For Immediate Release
October 16, 2017

United States Department of Justice

Eastern District of Washington 

Spokane – Joseph H. Harrington, Acting United States Attorney for the Eastern District of Washington, announced that Cory J. Riehart, age 32, of Omak, Washington, was sentenced in the United States District Court after pleading guilty in July 2017 to Adulterating a Drug and to Misbranding a Drug with the Intent to Defraud or Mislead. United States District Judge Stanley A. Bastion sentenced Riehart to a 27-month term of imprisonment and a one-year term of court supervision following release from Federal prison. The Judge also ordered Riehart to pay $1,230 in restitution. Riehart has been in custody since July 21, 2017.  

 

According to information disclosed during court proceedings, while working as a registered nurse at a local hospital, Riehart adulterated and misbranded three vials and seventy-nine carpujects of pain medication that were intended for patients. A carpuject is a syringe device for the administration of injectable fluid medications.
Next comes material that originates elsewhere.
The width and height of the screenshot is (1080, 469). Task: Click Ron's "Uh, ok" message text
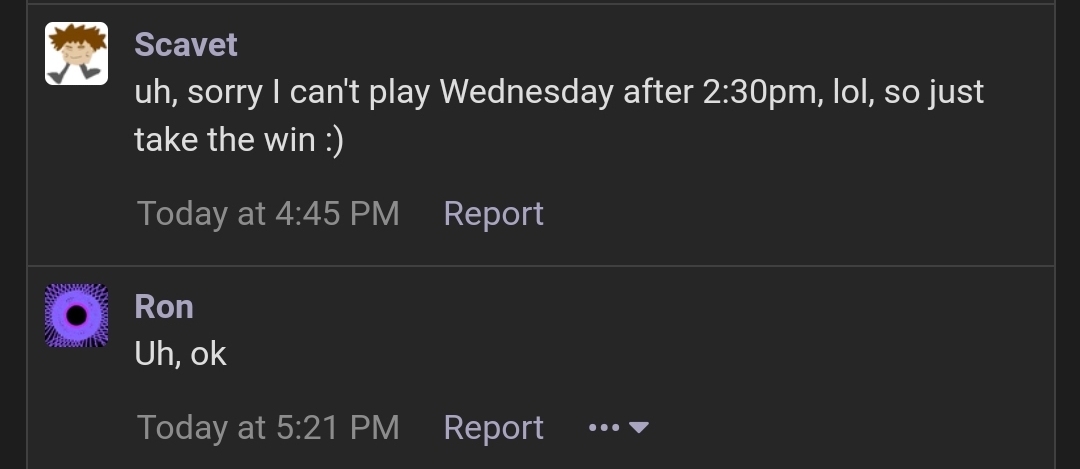[x=180, y=354]
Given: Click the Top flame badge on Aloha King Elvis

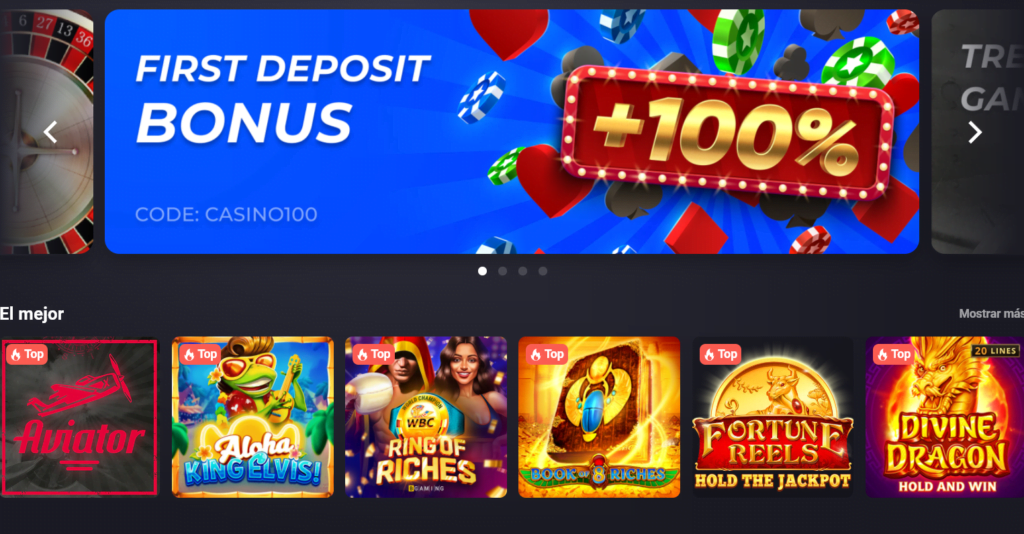Looking at the screenshot, I should [200, 354].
Riehart removed morphine and hydromorphone directly from the carpujects and vials, refilled the carpujects and vials with saline solution, and then returned the refilled, misbranded and adulterated medications to the hospital’s locked narcotics drawers outside the nurse’s station and emergency room. Hospital staff discovered the adulterated and misbranded medications during routine narcotics counts, removed the drugs to the Pharmacy and notified the Republic, Washington Police Department. Subsequent chemical analysis by the DEA confirmed that the pain medications had been adulterated and misbranded because they contained less than one-tenth of one percent of the volume of controlled substance specified on the drug manufacturer label for each medication.

 

Acting United States Attorney Harrington said, “Adulterating pain medications intended for patients seeking treatment in a hospital is not only a breach of the public’s trust in the medical profession, but is a callous disregard of basic human compassion for people suffering pain. The United States Attorney’s Office in this District has and will prosecute aggressively any such criminal conduct.”

 

“Putting patients and their treatment at risk is never acceptable,” said Lisa Malinowski, Special Agent in Charge of the U.S. Food and Drug Administration’s Office of Criminal Investigations, Los Angeles Field Office. “The FDA will continue to pursue all individuals, including health care workers, who adulterate and misbrand drugs.”

 

This investigation was conducted by the U.S. Food and drug Administration, Office of Criminal Investigations; DEA and the Republic, Washington Police Department. The case was prosecuted by George J.C. Jacobs, III, an Assistant United States Attorney for the Eastern District of Washington.